▶ _Work instruction_
The answer must consist solely of the lines from the one containing "Task: Tick the Newsletter Schedule checkbox" to the end of the entries below, repeated exactly.

▶ _Given data_
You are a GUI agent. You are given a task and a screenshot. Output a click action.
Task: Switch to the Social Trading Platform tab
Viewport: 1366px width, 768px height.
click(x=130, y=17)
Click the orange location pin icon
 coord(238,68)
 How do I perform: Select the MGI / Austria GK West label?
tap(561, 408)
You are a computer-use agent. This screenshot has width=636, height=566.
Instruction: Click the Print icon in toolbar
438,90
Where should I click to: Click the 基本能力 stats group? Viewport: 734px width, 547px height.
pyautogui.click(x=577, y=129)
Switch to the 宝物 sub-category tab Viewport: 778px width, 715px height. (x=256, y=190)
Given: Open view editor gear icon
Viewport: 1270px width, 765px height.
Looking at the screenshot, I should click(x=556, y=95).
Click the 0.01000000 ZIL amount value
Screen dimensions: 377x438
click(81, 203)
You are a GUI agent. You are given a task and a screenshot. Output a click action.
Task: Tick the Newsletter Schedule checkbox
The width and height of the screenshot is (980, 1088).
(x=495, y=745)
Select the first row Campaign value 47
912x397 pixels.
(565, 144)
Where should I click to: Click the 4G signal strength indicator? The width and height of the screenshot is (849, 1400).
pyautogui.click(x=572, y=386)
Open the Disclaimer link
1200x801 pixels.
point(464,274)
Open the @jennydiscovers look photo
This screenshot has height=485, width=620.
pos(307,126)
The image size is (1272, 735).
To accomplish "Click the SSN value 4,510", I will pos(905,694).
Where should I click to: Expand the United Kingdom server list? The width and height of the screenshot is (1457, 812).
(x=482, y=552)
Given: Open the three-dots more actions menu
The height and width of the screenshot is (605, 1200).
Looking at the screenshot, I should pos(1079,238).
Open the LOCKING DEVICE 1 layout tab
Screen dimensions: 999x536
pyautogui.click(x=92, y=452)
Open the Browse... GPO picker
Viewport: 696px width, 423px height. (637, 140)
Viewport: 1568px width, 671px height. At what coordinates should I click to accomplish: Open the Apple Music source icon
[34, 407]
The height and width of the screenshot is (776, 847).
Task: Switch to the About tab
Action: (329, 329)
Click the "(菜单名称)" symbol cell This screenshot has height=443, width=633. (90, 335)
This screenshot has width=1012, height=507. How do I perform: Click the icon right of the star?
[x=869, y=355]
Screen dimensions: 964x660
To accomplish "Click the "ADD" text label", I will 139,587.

▶ _Solution to this problem_
Task: Tick the Newsletter Schedule checkbox
The width and height of the screenshot is (980, 1088).
(x=495, y=745)
Select the first row Campaign value 47
912x397 pixels.
(565, 144)
Where should I click to: Click the 4G signal strength indicator? The width and height of the screenshot is (849, 1400).
pyautogui.click(x=572, y=386)
Open the Disclaimer link
1200x801 pixels.
point(464,274)
Open the @jennydiscovers look photo
This screenshot has height=485, width=620.
pos(307,126)
The image size is (1272, 735).
To accomplish "Click the SSN value 4,510", I will pos(905,694).
Where should I click to: Expand the United Kingdom server list? The width and height of the screenshot is (1457, 812).
(x=482, y=552)
Given: Open the three-dots more actions menu
The height and width of the screenshot is (605, 1200).
Looking at the screenshot, I should pos(1079,238).
Open the LOCKING DEVICE 1 layout tab
Screen dimensions: 999x536
pyautogui.click(x=92, y=452)
Open the Browse... GPO picker
Viewport: 696px width, 423px height. (637, 140)
Viewport: 1568px width, 671px height. At what coordinates should I click to accomplish: Open the Apple Music source icon
[34, 407]
The height and width of the screenshot is (776, 847).
Task: Switch to the About tab
Action: (329, 329)
Click the "(菜单名称)" symbol cell This screenshot has height=443, width=633. (90, 335)
This screenshot has width=1012, height=507. How do I perform: Click the icon right of the star?
[x=869, y=355]
Screen dimensions: 964x660
To accomplish "Click the "ADD" text label", I will 139,587.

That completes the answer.